The need for a quorum of ten Jewish individuals (only Jewish men in Orthodox synagogues) in order for mourners to recite the Kaddish prayer is taken very seriously, and so the decision to cancel the minyan is a difficult one. Rabbi Skolnik explained his decision in his blog:
I decided that the obligation to safeguard one's health under any and all circumstances can, in a situation like a blizzard, mean that one might not only be allowed to, but actually be required to stay inside, and not walk or ride to a synagogue during potentially dangerous weather - even if saying kaddish for a parent. There are other ways to honor the soul of the departed, most significantly, to study Torah. Kaddish is universally recognized as "what one does," but there are other gestures of respect that elevate the soul of the departed closer to God.
While the snowfall in Michigan last week couldn't rival the East Coast's blizzard, the morning driving conditions were treacherous here too. But when I received an early morning text message from Rabbi Aaron Bergman of Adat Shalom Synagogue letting me know that I would be the tenth at the morning minyan, I jumped in the car and headed over. There's something exhilarating about being #10 in a minyan and knowing that the mourners wouldn't be able to fulfill their obligation without you. Driving down the snowy streets, I felt I was on an important mission (a police escort would have been helpful).

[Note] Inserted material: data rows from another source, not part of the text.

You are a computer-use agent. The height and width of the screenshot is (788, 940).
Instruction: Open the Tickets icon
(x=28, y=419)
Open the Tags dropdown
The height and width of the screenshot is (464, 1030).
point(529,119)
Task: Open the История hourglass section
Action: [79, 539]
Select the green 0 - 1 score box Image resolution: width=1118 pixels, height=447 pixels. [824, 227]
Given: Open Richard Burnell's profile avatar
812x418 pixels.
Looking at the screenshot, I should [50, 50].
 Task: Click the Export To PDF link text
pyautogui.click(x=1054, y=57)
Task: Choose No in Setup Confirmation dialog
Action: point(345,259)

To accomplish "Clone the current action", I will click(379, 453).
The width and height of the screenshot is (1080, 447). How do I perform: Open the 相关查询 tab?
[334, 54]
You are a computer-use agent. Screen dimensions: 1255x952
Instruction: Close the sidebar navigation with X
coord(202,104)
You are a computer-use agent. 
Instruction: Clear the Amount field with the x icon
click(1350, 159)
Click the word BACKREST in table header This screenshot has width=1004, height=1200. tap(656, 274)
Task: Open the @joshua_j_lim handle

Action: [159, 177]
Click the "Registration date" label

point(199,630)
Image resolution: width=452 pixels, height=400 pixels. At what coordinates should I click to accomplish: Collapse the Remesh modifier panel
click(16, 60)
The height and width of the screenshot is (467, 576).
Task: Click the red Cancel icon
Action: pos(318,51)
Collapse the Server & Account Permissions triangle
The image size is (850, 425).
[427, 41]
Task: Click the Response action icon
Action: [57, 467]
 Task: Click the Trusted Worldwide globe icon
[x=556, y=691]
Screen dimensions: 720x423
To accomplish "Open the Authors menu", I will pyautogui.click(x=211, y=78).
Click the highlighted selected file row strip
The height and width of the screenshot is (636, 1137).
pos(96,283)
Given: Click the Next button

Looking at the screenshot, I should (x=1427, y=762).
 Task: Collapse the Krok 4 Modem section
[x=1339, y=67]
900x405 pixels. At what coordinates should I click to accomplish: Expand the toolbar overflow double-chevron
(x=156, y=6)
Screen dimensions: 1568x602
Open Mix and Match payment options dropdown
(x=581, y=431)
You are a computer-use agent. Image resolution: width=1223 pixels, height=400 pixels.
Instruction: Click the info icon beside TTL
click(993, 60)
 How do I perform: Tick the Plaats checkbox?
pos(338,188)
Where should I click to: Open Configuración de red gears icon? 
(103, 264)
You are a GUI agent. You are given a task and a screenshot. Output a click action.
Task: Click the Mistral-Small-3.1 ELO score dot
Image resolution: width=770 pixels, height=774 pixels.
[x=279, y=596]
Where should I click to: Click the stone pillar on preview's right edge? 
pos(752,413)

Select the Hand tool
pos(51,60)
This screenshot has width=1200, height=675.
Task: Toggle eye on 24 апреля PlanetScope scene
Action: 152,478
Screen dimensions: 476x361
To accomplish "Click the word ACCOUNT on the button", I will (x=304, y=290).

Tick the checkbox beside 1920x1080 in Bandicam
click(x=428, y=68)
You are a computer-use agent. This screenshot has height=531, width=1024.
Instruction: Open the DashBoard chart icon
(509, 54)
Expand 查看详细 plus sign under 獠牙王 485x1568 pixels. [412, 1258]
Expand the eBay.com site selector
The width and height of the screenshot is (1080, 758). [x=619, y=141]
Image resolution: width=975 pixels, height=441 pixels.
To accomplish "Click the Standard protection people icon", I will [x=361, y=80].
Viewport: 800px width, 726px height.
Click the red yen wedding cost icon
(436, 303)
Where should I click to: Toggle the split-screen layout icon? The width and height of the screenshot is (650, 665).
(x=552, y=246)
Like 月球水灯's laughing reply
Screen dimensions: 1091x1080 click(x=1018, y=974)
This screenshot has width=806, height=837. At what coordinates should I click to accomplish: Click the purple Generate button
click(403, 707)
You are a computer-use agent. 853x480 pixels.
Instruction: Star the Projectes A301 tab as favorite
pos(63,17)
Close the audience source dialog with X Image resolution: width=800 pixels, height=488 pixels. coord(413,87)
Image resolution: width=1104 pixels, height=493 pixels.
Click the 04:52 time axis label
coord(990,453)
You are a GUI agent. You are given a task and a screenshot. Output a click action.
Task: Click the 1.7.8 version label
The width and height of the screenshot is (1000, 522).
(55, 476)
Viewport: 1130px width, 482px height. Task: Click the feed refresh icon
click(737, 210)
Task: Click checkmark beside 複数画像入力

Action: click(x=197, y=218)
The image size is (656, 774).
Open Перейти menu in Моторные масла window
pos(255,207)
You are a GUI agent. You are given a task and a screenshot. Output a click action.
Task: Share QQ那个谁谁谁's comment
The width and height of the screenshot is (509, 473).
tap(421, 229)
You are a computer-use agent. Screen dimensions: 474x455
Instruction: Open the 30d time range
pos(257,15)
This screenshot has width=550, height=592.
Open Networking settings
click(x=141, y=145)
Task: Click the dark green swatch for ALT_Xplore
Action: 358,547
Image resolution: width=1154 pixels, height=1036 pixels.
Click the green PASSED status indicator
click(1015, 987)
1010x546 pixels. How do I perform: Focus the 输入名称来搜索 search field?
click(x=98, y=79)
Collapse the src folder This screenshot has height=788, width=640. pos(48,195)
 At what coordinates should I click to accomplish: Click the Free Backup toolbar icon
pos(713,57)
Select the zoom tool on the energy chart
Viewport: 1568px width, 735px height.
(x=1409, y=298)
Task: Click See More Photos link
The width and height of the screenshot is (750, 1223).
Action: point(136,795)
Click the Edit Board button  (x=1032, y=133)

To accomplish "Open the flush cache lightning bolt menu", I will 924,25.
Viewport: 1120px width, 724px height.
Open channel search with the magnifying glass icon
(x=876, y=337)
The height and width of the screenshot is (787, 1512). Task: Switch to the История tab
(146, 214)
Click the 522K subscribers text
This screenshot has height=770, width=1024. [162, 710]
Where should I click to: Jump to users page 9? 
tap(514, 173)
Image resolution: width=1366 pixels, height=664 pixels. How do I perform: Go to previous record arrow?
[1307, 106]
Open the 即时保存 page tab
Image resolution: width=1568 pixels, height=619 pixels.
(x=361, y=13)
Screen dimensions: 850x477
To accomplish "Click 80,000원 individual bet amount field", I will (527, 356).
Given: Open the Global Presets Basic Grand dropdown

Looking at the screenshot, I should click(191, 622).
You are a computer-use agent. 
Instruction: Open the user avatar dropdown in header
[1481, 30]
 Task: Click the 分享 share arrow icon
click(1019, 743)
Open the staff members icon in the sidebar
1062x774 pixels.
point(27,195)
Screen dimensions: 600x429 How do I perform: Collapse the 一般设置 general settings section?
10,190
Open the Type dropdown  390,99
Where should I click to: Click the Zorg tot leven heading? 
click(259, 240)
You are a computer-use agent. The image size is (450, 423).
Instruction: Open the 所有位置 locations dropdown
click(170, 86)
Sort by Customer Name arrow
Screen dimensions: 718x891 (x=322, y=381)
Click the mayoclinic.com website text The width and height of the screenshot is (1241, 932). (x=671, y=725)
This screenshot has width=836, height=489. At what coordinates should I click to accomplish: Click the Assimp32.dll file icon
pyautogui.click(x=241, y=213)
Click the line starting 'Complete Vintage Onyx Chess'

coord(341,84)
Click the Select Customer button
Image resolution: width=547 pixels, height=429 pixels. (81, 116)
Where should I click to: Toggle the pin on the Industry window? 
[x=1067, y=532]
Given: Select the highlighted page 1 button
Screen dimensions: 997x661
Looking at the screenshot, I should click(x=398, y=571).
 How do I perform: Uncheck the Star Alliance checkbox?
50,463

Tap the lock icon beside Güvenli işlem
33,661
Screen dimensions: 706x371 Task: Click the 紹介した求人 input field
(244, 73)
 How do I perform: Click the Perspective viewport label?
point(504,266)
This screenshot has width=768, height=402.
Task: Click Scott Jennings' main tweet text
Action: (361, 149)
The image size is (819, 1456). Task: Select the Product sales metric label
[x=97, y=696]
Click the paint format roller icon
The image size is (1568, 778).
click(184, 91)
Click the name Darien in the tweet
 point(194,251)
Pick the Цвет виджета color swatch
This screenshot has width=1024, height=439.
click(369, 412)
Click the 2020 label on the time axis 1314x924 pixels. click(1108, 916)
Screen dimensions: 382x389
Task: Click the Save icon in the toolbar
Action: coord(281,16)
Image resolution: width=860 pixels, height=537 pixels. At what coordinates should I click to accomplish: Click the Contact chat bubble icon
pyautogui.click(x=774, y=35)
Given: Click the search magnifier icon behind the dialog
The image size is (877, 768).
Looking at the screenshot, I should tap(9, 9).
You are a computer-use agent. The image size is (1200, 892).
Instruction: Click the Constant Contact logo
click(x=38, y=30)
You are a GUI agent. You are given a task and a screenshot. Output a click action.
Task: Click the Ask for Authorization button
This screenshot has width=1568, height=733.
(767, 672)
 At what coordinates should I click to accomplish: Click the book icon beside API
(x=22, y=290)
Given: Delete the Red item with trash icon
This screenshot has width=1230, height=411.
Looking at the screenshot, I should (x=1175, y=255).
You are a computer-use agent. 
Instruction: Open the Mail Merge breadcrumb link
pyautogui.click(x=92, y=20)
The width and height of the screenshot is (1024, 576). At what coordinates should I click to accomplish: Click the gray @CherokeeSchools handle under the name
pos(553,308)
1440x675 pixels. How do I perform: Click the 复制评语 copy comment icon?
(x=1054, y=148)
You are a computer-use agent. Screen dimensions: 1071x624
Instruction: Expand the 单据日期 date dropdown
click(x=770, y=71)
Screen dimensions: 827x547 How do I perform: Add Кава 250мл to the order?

Traditionally, the daily minyan has been a very important part of Jewish life. But I also think my teacher, Rabbi Skolnik, made the right decision. While it is commendable that he wanted to honor his late mother with the words of the Kaddish prayer, I'm sure that she wouldn't have wanted him to risk driving in those conditions. And so, by calling off the minyan he honored his beloved mother too.